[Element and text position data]

----------

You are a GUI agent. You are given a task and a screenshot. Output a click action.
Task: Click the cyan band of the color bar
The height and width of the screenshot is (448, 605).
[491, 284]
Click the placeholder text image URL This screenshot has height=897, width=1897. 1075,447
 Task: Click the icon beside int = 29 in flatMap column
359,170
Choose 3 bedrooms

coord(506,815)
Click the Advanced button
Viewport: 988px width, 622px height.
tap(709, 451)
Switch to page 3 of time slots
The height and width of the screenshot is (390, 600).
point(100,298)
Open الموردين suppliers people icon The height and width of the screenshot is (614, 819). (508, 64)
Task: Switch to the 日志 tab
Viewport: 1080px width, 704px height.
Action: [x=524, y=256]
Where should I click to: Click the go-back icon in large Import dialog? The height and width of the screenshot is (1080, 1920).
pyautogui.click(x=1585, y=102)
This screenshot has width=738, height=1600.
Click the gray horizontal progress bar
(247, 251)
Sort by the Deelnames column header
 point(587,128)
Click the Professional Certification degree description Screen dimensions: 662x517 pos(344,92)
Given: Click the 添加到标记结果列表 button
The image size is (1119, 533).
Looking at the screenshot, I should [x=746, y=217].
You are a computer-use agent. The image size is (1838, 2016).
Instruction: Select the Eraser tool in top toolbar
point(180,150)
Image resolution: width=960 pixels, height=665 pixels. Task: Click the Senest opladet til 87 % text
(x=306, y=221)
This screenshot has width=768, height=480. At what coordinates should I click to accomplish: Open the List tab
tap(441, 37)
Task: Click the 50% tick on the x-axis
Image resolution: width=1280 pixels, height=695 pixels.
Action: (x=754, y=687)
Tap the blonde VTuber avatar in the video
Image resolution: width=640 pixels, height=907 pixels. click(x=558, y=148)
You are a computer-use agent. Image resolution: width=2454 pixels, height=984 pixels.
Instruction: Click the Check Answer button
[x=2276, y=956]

----------

Copy each line of the records above that contains the word "button".

§ Output for this task
Click the Advanced button
Given: Click the 添加到标记结果列表 button
Instruction: Click the Check Answer button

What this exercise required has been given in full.